東北電力フロンティアは、Web経由での電気契約申し込みを通じて顧客の利便性向上に取り組んできた。しかし、多様化する顧客ニーズや利用シーンに対応するため、さらなる手続きの簡素化と迅速化が求められていた。特に引っ越しシーズンなどの繁忙期において、顧客がよりスムーズに手続きを完了できる導線の確保が急務となっていた。
こうした背景から、従来の申し込みフローを見直し、契約時の会員登録を必須としない新たなフォームの構築プロジェクトが始動した。パートナーとして選定されたのは、ソフトウェアテストや品質保証に強みを持つSHIFTだった。同社が提唱する高品質かつ迅速なAI駆動開発の手法が、プロジェクトの要件に合致した。
プロジェクトは2025年9月に開始された。構築にあたっては、SHIFT独自の開発フレームワーク「SHIFT DQS(Development Quality Standard)」が全面的に採用された。これは、再利用可能な設計書やソースコードの雛形(ボイラープレート)、AIを活用した開発標準などで構成されるフレームワークだ。
今回の開発では、SHIFT DQSに基づき設計から開発までのプロセスをAIで高速化した。これにより、要件定義から2026年2月の本番運用開始まで、5カ月という短期間でシステムを構築した。従来の手法と比較して、開発生産性は40%改善された。また、SHIFT DQSで定義されたデザインシステムを活用し、直感的で分かりやすいユーザーインターフェース(UI)を実装した。
新フォームの導入効果は、運用の初期段階から現れている。

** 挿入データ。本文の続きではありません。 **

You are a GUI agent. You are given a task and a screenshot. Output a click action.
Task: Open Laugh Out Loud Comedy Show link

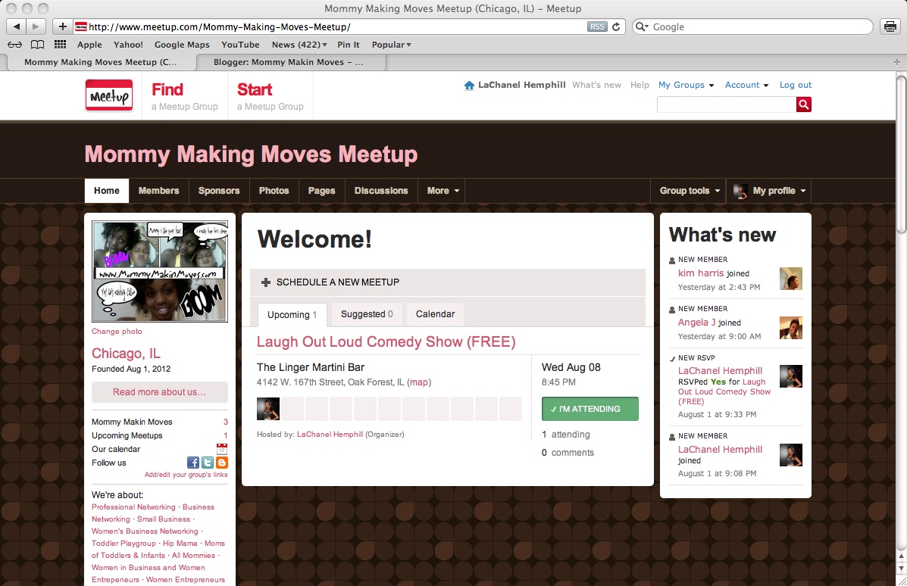click(386, 342)
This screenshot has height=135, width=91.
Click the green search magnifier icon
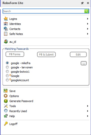(86, 11)
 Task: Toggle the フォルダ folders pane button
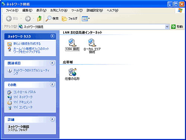pos(70,19)
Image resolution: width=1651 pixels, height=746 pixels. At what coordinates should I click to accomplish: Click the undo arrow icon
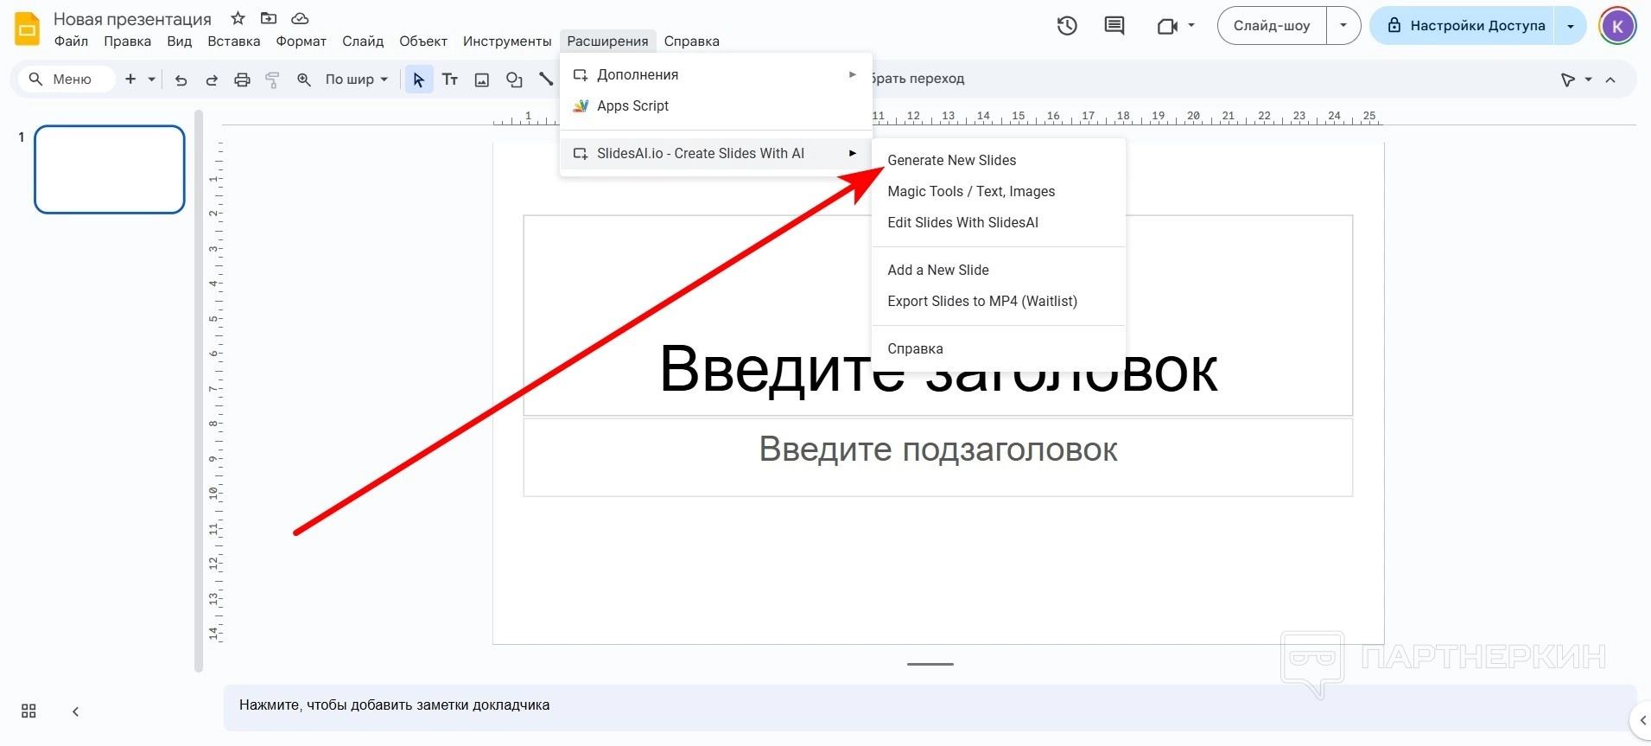coord(181,80)
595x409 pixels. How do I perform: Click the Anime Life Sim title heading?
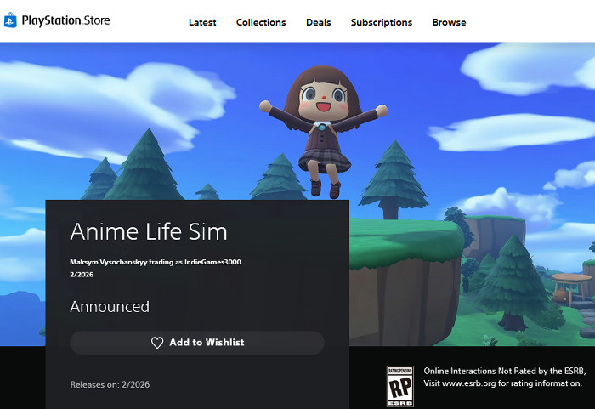[149, 231]
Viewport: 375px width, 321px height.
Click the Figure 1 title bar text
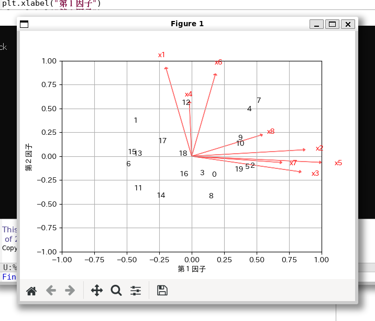187,24
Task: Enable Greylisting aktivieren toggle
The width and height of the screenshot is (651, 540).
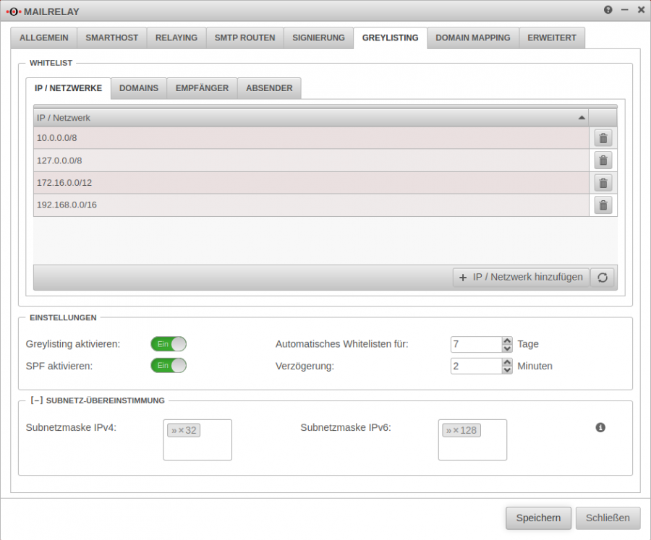Action: point(169,344)
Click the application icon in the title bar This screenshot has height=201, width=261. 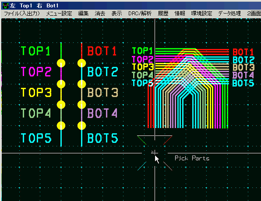(5, 6)
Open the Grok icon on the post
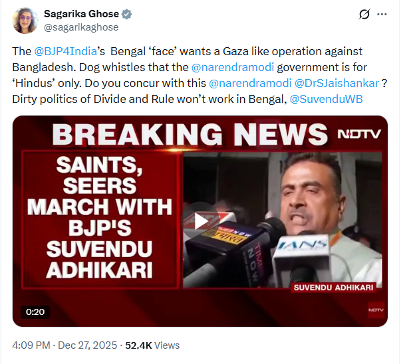 pyautogui.click(x=364, y=14)
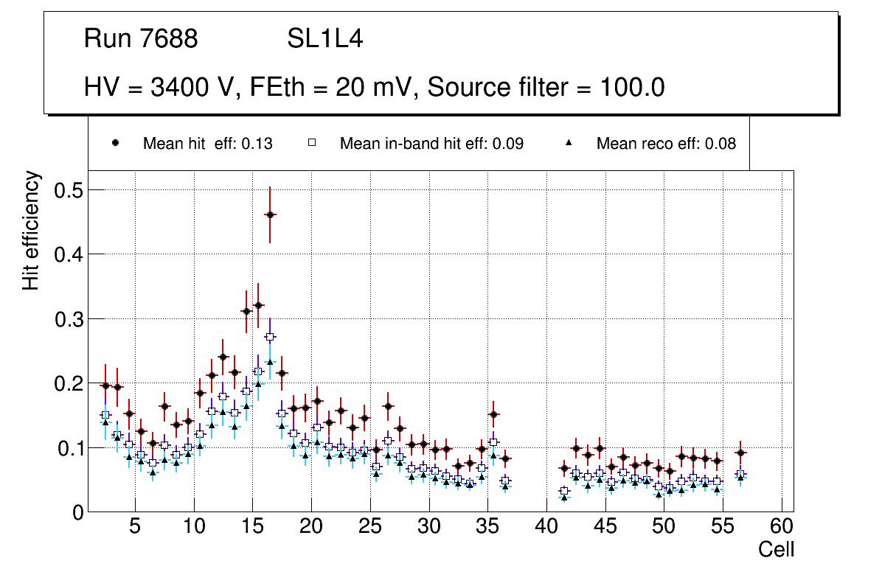Click the "Mean reco eff: 0.08" legend text

666,144
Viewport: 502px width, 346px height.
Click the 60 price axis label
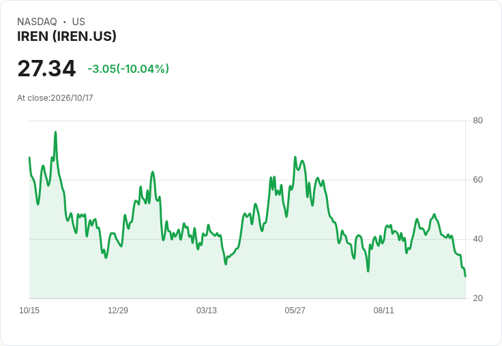coord(477,180)
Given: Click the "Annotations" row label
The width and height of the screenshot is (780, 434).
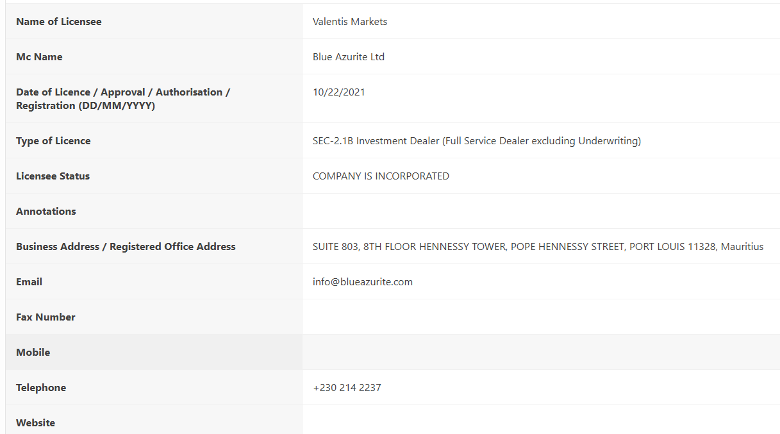Looking at the screenshot, I should (46, 212).
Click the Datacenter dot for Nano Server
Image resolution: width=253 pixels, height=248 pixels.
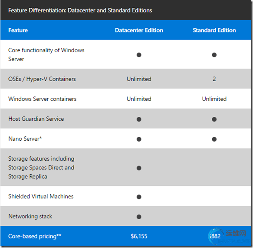139,139
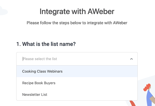The width and height of the screenshot is (155, 106).
Task: Collapse the list dropdown using chevron arrow
Action: [x=131, y=59]
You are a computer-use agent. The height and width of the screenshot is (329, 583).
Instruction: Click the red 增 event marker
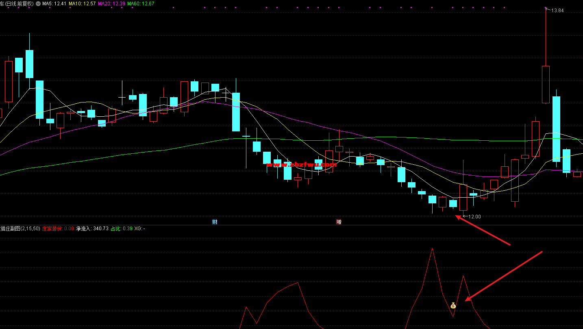pyautogui.click(x=339, y=222)
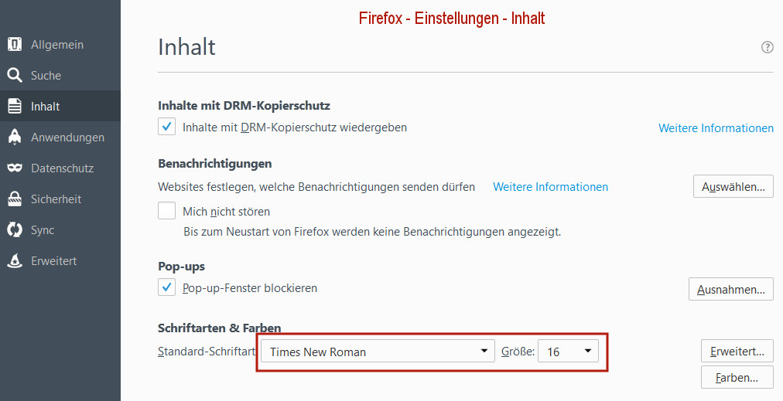The image size is (783, 401).
Task: Click the Sync arrows icon
Action: click(x=15, y=230)
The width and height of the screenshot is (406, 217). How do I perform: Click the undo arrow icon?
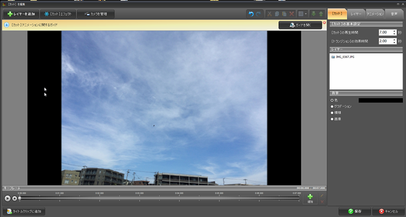251,14
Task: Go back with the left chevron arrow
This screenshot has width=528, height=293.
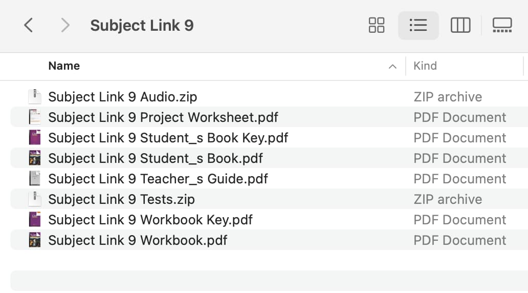Action: coord(29,25)
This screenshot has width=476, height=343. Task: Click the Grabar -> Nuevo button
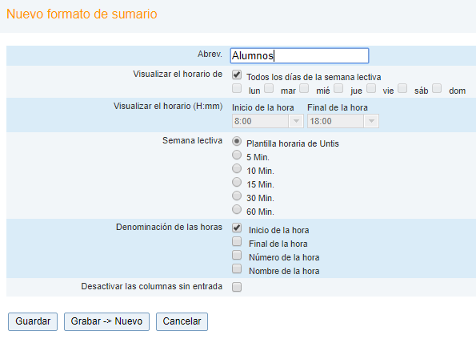(x=106, y=321)
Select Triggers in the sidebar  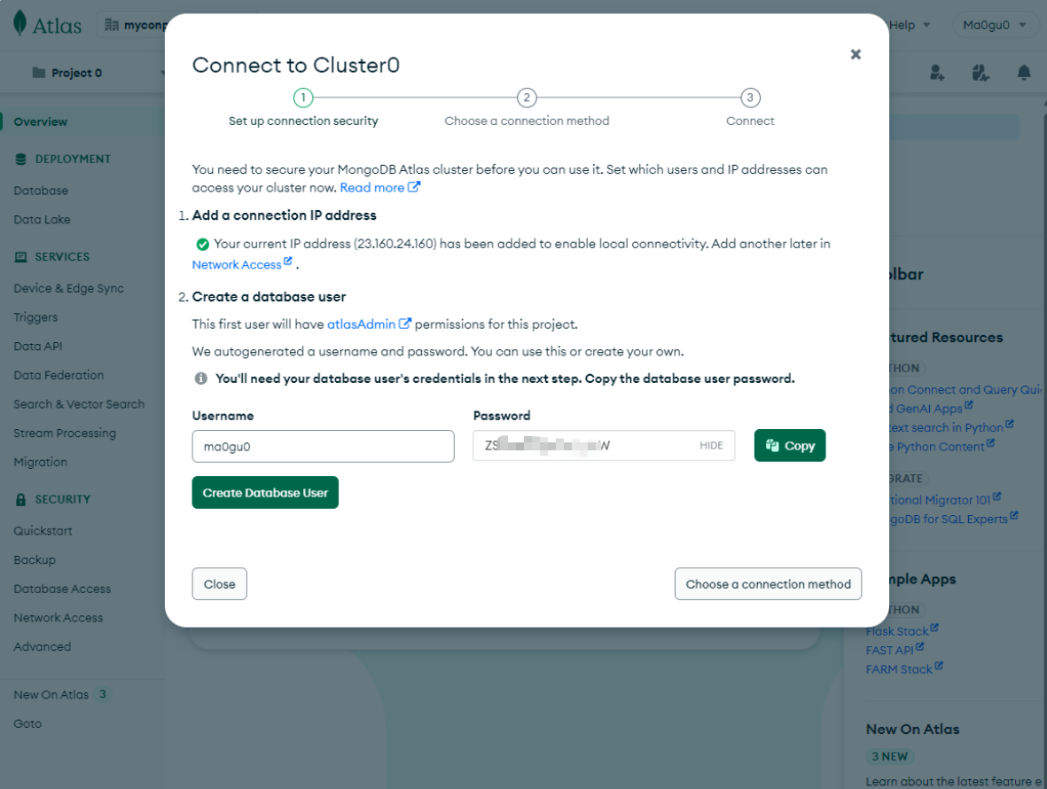tap(35, 317)
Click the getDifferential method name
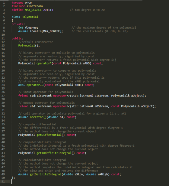The width and height of the screenshot is (169, 186). [x=49, y=135]
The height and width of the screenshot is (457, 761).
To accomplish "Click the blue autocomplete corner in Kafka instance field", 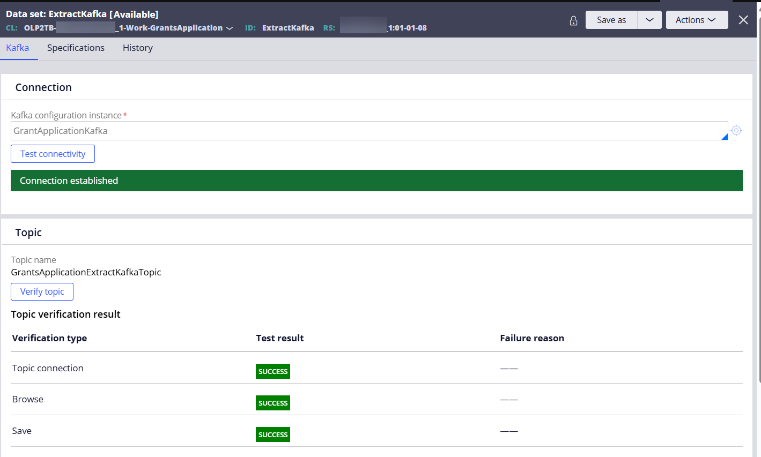I will click(x=725, y=137).
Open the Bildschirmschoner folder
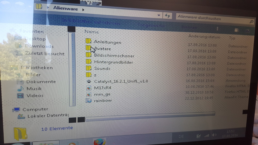258x145 pixels. click(x=114, y=56)
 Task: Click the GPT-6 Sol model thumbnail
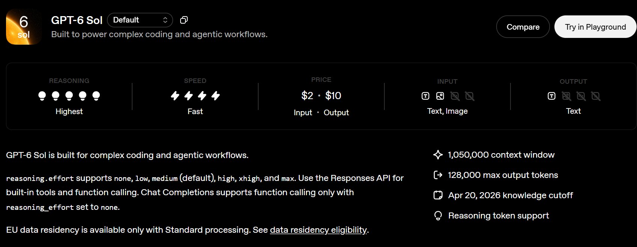(x=24, y=27)
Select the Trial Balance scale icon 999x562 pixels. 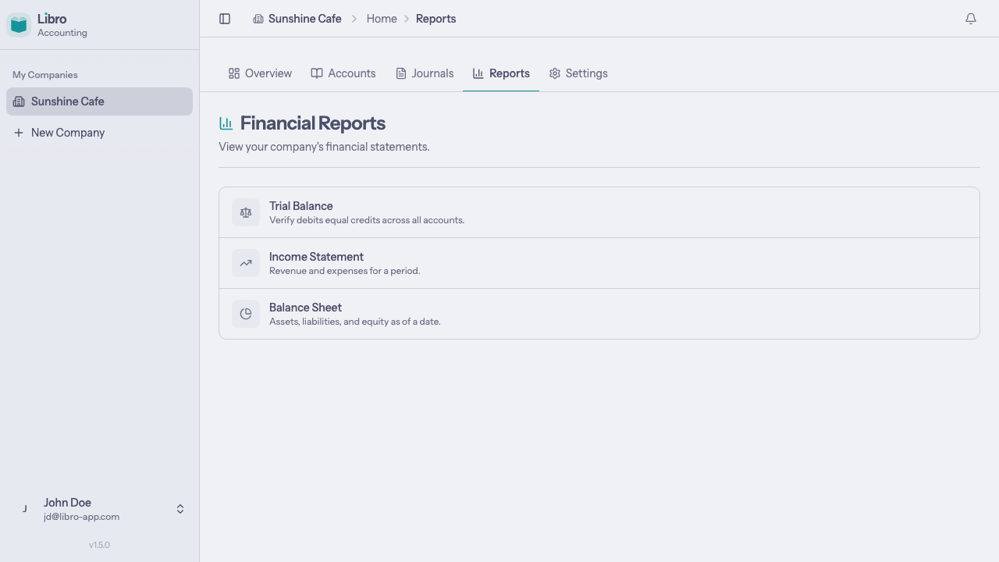tap(245, 212)
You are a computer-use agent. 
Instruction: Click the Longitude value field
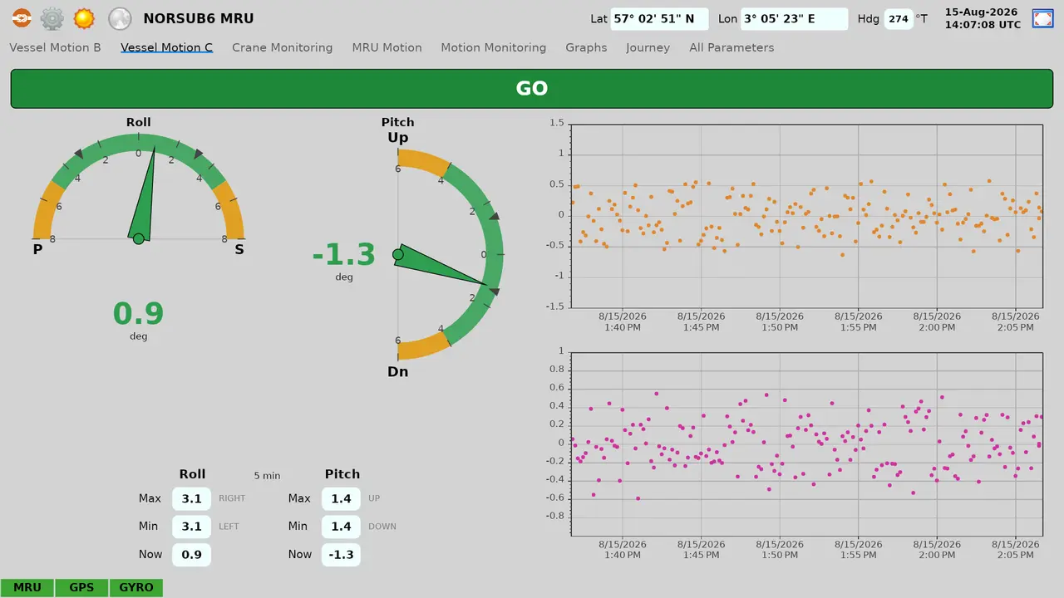[795, 19]
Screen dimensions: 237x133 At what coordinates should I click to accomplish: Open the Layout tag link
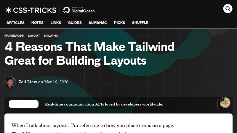point(34,35)
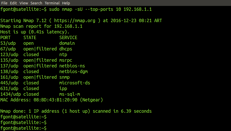Open the Search menu
231x131 pixels.
(36, 3)
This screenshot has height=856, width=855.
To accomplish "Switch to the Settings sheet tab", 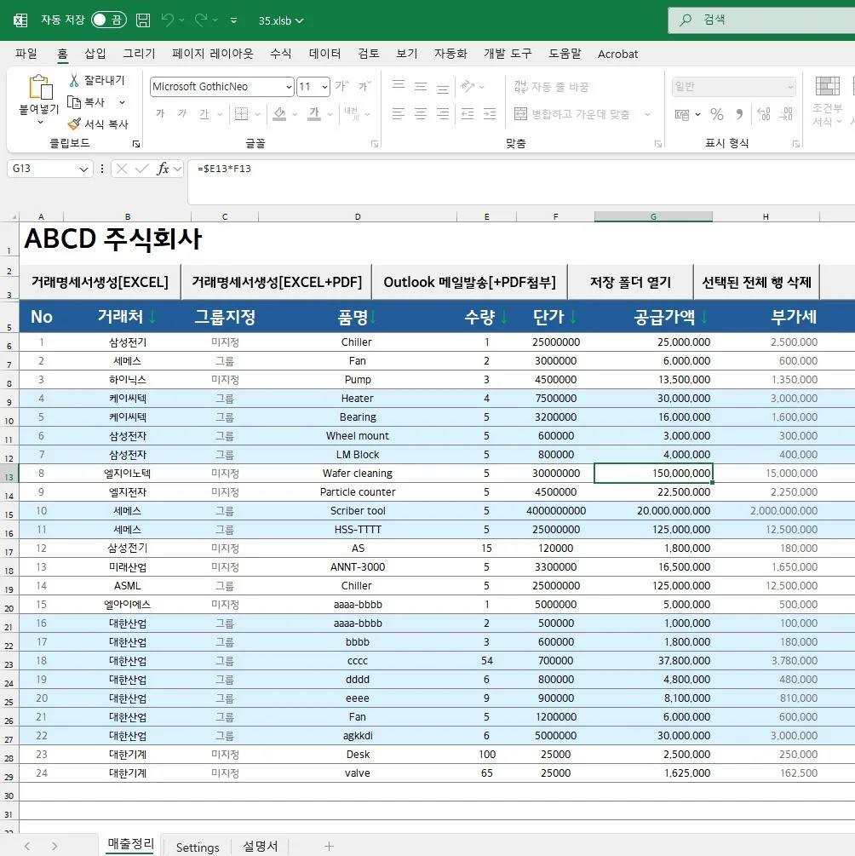I will click(198, 847).
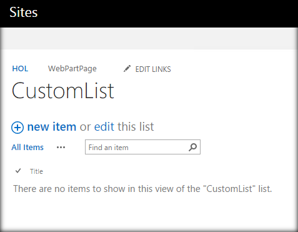Click the 'no items to show' message
Image resolution: width=298 pixels, height=232 pixels.
142,189
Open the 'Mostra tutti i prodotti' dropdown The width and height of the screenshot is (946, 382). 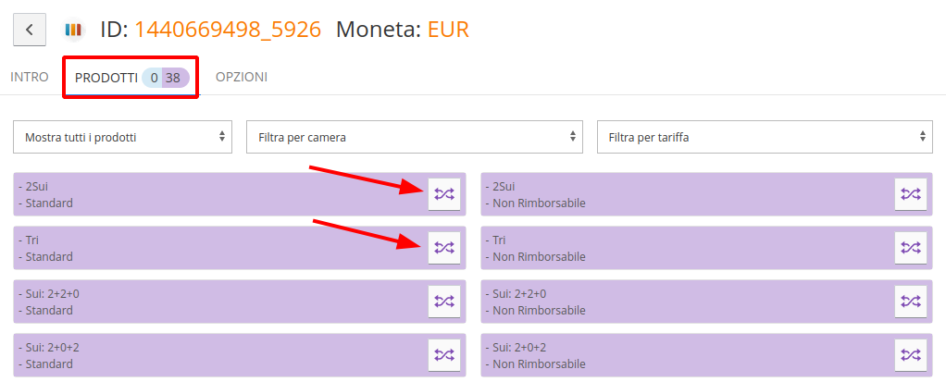click(123, 138)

申し込み手続きが簡略化されたことで、顧客のコンバージョン率は従来の2倍以上の水準に達した。さらに、入力補助機能などの使いやすさが向上した結果、新規申し込みに関する顧客対応時間も半減しており、オペレーションコストの削減と社内の生産性向上にも寄与している。
東北電力フロンティアでマーケティング本部データアナリティクス部長を務める松ヶ崎幹根氏と、同本部事業企画部マネージャーの村上静氏は、今回のプロジェクトについて次のように語っている。
「AI駆動開発の導入により、開発プロセス全体の効率化が図られ、春の引っ越しシーズンに向けてスピーディーにリリースできた。外部の決済サービスとも連携し個人情報を扱うシステムであるため、セキュリティと品質を重視していたが、要件を十分に満たす高品質なシステムが構築されている。フルスクラッチでの開発により、今後の機能追加や改善に柔軟に対応できる点も心強い」
今後はフォームの利用状況を分析し、さらなる利便性と生産性の向上に向け改善を重ねていく。